__PROMPT__
Report the lines of the data below that contain the string "Given".

### TASK MATERIAL

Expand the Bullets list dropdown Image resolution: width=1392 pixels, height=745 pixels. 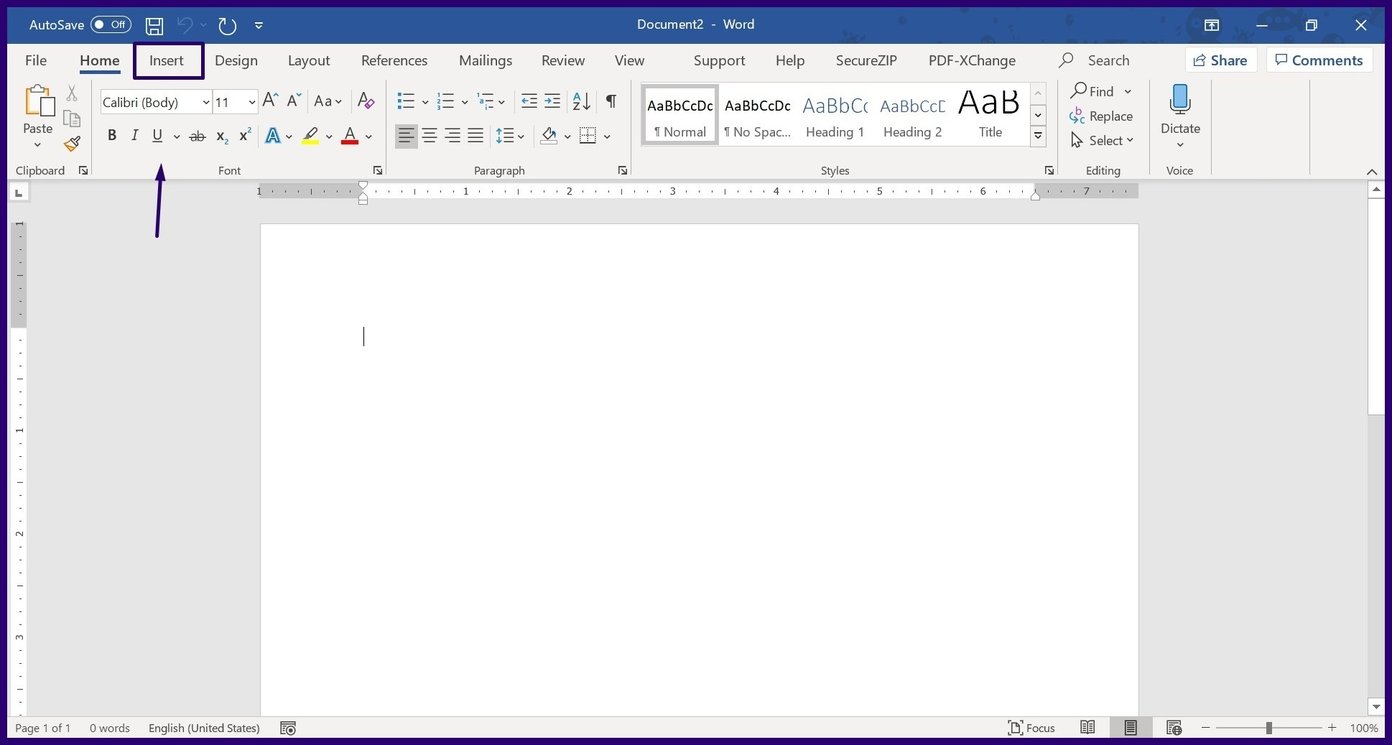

######
### TASK MATERIAL

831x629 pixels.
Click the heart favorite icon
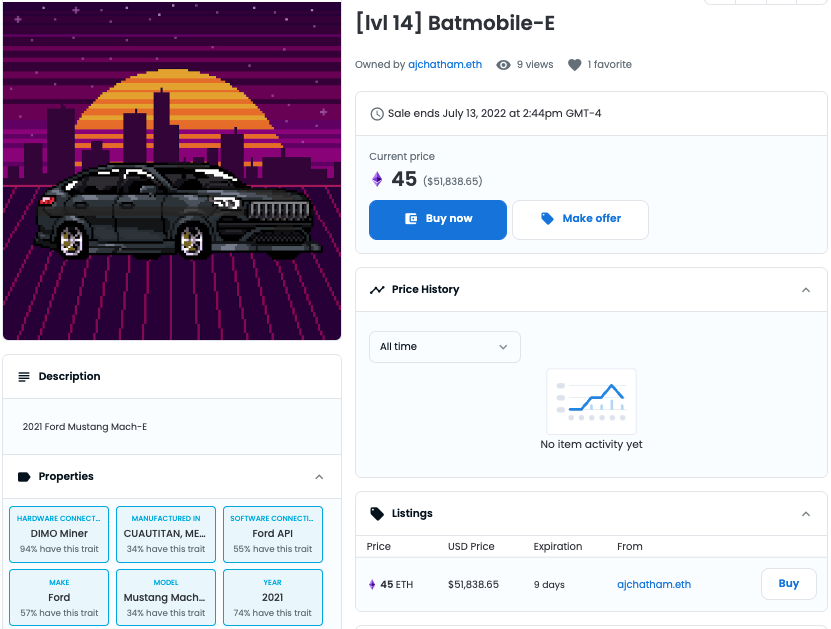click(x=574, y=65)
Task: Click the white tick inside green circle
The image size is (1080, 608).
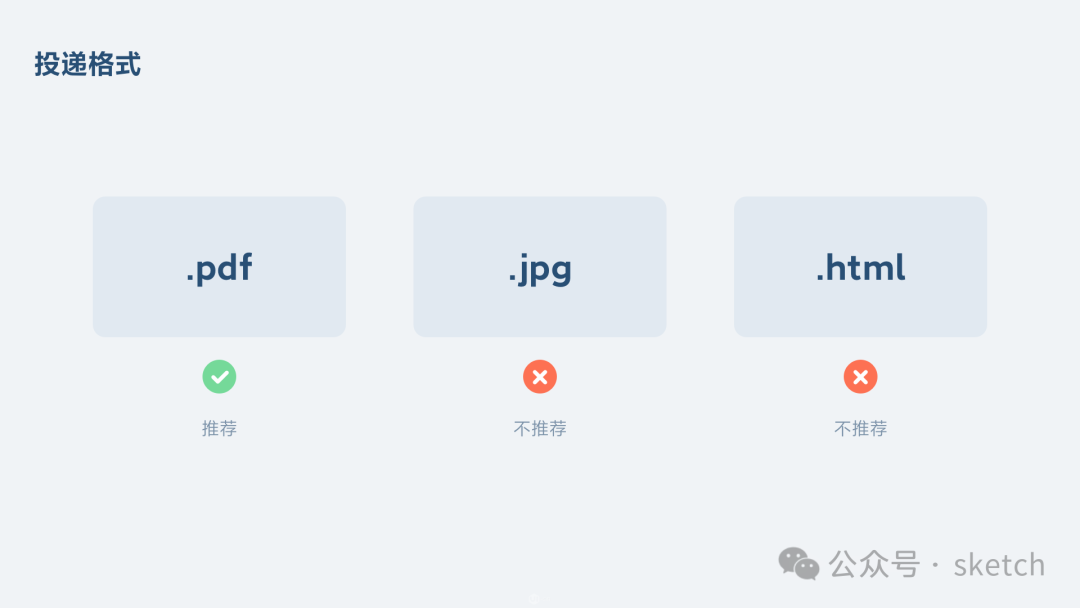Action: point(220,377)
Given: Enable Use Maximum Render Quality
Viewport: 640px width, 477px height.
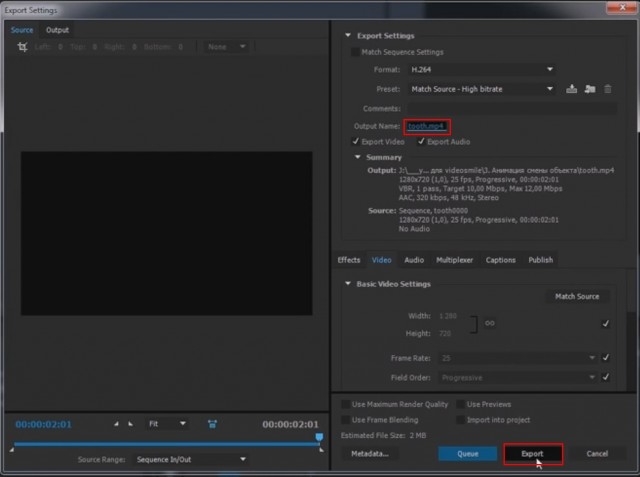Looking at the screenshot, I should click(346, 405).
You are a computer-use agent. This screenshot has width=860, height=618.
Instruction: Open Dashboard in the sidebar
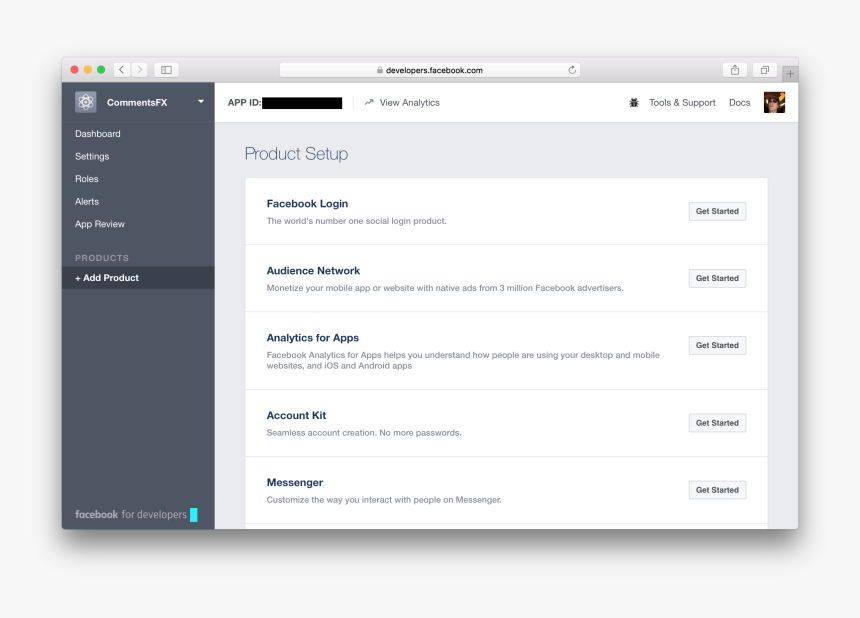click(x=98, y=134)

######
### TASK MATERIAL

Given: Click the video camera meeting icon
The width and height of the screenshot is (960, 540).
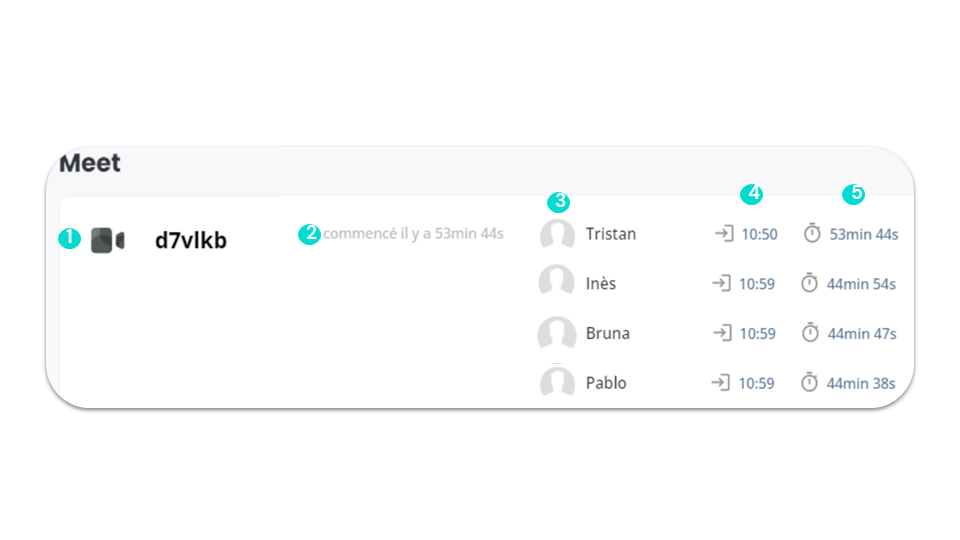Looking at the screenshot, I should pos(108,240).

######

__FINISHED TASK__
Given: Enable Use Maximum Render Quality
Given: Click the video camera meeting icon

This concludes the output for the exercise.